_What to do:_
1: Reproduce the part of the essay on the hospital Santa story starting with "Any writer can" and going on through "the first place?".
2: In the essay on the hospital Santa story, what two words would the writer have put in the margins if a freshman had submitted the story for peer review?

_Passage:_
◆ ◆ ◆ ◆ ◆ ◆ ◆

Sentimentality And The Hospital Santa Virus

Sentimentality And The Hospital Santa Virus December 15, 2016


It seems that there is significant doubt as to the veracity of that “heartwarming” five-year-old-dying-in-Santa’s-arms story which went viral last week. It may still be proven accurate, but so far no local hospital remembers a five-year-old dying during that time frame.

Any writer can get a story wrong, as I know all too well. And this whole story may be proven true later; time will tell.

But why did it go viral in the first place?

I hadn’t read the story yet when my friend was made ill by it. She’s been through a horrific traumatic pregnancy, ending with several nights in the hospital at Christmastime. Her baby managed to live, but it was a close call. Reading this story was hard on her.

It’s easy to make fun of “trigger warnings” and people who complain about being “triggered,” until you yourself have been triggered. If you suffer from trauma and something provokes a flashback, it can cripple you in severe pain for hours or days. My friend was triggered. She was sick. It took her a few hours to recover; I’ve been through similar things.

While she was recovering, and posting on Facebook for someone to talk to, she made reference to “death porn,” and that got me thinking.

Why are so many Christmas stories about death?

I’m not opposed to literary art about death, or any other scary topic. That’s necessary. Everything that exists in real life needs to exist in art, or we can’t heal from our real life experiences. Some of my favorite books and films are extremely grim tales with a very high body count. But why is there so much death and loss woven into the kitschy lore surrounding Christmas? Not the genuine, serious art and not the religious tales, but the fluff? Why do we tell annoying folktales about little girls freezing to death in the snow– not for a spooky ghost story but a “heartwarming”one? Why are there whiny country music songs about children losing their mothers, and why does anyone listen to them? Why did we all click “share” on a story about a dying preschooler afraid he wouldn’t go to Heaven at Christmas?

Why did we claim it was a “beautiful” story? It wasn’t. It was an awful story by any objective standard. Children aren’t supposed to die at Christmas, fretting about whether they’ll go to Heaven. Mothers aren’t supposed to miss their sons’ death and come sprinting into the ICU crying “it’s too soon.”  It was macabre when I thought it was real, and it’s worse now that I have reason to believe it’s fiction. If a freshman had turned this story in for peer review at the school where I got my English degree, I would have written “sentiment” and “soap opera” in the margins. It’s a bad story.

Why was everyone so drawn to a bad story?

I don’t have any real answers about this, but I have two thoughts. I can think of two different factors involved in our morbid fascination with death this time of year. One is a good thing, and the other is not; I’d guess that both are present in some measure.

◆ ◆ ◆ ◆ ◆ ◆ ◆

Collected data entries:
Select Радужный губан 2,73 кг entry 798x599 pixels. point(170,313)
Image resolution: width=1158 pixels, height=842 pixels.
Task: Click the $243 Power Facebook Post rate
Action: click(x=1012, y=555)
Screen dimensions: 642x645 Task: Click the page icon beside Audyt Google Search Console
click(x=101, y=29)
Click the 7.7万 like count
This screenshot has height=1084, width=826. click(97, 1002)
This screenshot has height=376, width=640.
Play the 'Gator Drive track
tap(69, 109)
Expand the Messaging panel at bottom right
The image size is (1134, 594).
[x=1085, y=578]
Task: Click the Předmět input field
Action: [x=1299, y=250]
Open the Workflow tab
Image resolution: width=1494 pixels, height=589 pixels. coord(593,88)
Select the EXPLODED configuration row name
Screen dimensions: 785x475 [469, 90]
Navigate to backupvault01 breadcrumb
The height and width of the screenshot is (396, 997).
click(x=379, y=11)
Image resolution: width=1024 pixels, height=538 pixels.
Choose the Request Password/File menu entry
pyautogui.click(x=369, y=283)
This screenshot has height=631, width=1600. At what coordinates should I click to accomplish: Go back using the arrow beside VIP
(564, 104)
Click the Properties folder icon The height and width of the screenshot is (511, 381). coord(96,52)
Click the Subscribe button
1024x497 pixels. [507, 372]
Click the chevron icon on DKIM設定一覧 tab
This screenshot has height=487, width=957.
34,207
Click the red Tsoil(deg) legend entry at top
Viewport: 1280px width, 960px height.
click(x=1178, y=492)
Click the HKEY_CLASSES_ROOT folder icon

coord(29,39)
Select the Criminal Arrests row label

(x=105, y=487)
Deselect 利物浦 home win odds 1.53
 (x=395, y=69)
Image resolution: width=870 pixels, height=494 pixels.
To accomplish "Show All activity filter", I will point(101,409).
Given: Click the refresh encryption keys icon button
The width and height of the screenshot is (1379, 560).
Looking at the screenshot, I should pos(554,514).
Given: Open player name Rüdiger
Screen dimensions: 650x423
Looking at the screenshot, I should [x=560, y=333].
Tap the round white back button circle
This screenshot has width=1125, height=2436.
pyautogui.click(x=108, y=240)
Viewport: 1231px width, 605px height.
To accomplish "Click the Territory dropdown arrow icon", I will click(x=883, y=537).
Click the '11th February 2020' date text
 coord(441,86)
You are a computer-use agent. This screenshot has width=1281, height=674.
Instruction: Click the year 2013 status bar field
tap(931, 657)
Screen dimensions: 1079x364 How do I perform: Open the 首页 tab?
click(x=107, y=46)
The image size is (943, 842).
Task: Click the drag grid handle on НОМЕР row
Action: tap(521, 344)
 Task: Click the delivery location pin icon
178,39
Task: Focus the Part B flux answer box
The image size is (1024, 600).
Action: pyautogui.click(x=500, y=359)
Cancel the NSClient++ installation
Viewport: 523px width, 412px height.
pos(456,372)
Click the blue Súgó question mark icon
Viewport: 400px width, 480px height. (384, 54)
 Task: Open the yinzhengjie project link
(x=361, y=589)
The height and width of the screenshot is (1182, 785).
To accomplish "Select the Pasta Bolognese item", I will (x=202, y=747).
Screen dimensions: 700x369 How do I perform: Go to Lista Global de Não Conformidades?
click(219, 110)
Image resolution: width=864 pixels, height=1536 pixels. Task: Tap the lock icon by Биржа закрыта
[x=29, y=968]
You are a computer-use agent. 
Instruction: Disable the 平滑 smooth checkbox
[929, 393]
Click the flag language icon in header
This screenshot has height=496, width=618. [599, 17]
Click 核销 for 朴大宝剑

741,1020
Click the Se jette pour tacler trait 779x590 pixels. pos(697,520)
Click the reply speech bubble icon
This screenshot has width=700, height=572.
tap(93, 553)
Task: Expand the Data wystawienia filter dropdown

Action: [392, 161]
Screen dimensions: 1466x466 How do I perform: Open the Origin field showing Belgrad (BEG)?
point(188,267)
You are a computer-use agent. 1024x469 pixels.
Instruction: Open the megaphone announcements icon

◆ ◆ ◆ ◆ ◆ ◆ ◆

_Outputs by task:_
1:
Any writer can get a story wrong, as I know all too well. And this whole story may be proven true later; time will tell.

But why did it go viral in the first place?

2: "Sentiment" and "soap opera."